Well, consider this: read 10 USC, Section 394. Subtitle A, Part 1, Chapter 19, which is available via uscode.house.gov. This law explicitly authorizes the military to conduct clandestine cyber-domain military activities, "including in response to malicious cyber activity carried out against the United States or a United States person by a foreign power."

And now consider a few other facts that will become more clear later on. In recent years, the blockchain concept has become very popular as Bitcoin, Ethereum and the like draw attention to digital currencies.

What is a blockchain, exactly? Simply put, it is a cryptographically secure "digital public ledger", to which you can commit transactions (spending of bitcoins, for example) while also attaching messages to each "spend transaction". (in a future post, I'll talk about how blockchain can, and should be used to securely conduct future elections. It is the perfect answer to our election integrity needs.)

Once the spend transaction is committed, it is written to the blockchain for everyone in the world to see, and it is essentially permanent and unalterable. The unalterability is the foundation of cryptocurrencies; it is this feature that prevents you from "spending your coin twice" and defrauding people. The protocol and public ledger essentially guarantee that you can only spend "coins" that you have in your "wallet" once, and once transferred to the recipient, those coins can't be "pulled back."

Now, the "message" that accompanies the "spend" can be, but doesn't have to be publicly readable; it could be an encrypted block of text decipherable only to you, the person who created it at the time you spent your "token" or coin. But being attached to the blockchain transaction, you can prove later on that whatever the message was (after you decrypt it) it has been there on the public ledger tightly sealed up the whole time, in "permanent ink." The public can see that its there and see the data comprising it, but they cannot decode it; only you can.
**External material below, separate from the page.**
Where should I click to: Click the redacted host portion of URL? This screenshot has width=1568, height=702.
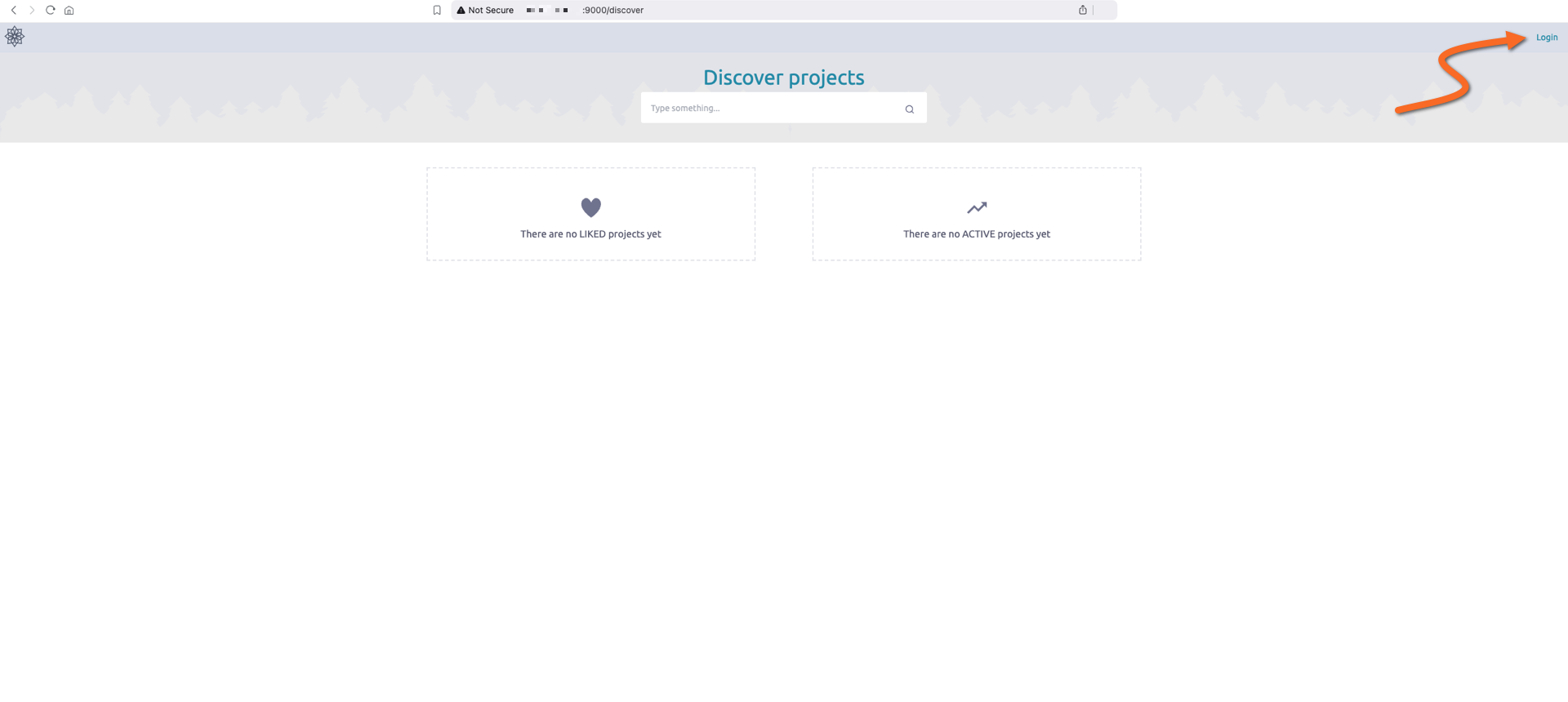547,11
So back to our problem: you have to do something to secure (or at least audit) the election hardware in thousands of locations across 50 states that is vulnerable to digital cyberattack; you can't directly touch all of the machines; you can't train the people who are using them; and you can't tip off your adversaries.

So you devise an offensive plan of attack: since you know the "bad guys" will be trying to hack the voting systems, you hack the machines first. What you do is install, using your own secret computer viruses, some special "remote monitoring" software that covertly keeps track of what is going on in these servers and voting machines (including watching for the bad guys to remotely control them) and then you save evidence that you discover in a form that can pass muster in a courtroom: you immediately write the evidence you collect to the blockchain, encrypting it as you go so that only you (and later, the courts) can read the evidence messages.


Maybe you record information about who the bad guys were (where on the internet they came from), or what they did, or... perhaps you take snapshots of vote totals from various hard drives on the machines, and save them for later analysis.

You do a "white hat" hack of your own voting systems, in order to trap the "black hat" bad guys, by installing your own "malware" first, in a offensive forward attack. And then you preserve all of your evidence in an iron-clad, unalterable cryptographic vault on the blockchain.

Hmm. Is this legal? It appears from 10 USC Section 394, Subtitle A, Part 1, Chapter 19... that it could very well be. And it may be the only possible solution you could come up with, given the constraints of time, people, and budget and also given the swiss cheese of vulnerabilities that exist on the voting machine battlefield.

If you had tapped me, in 2018, to solve this problem, that's what I would have done.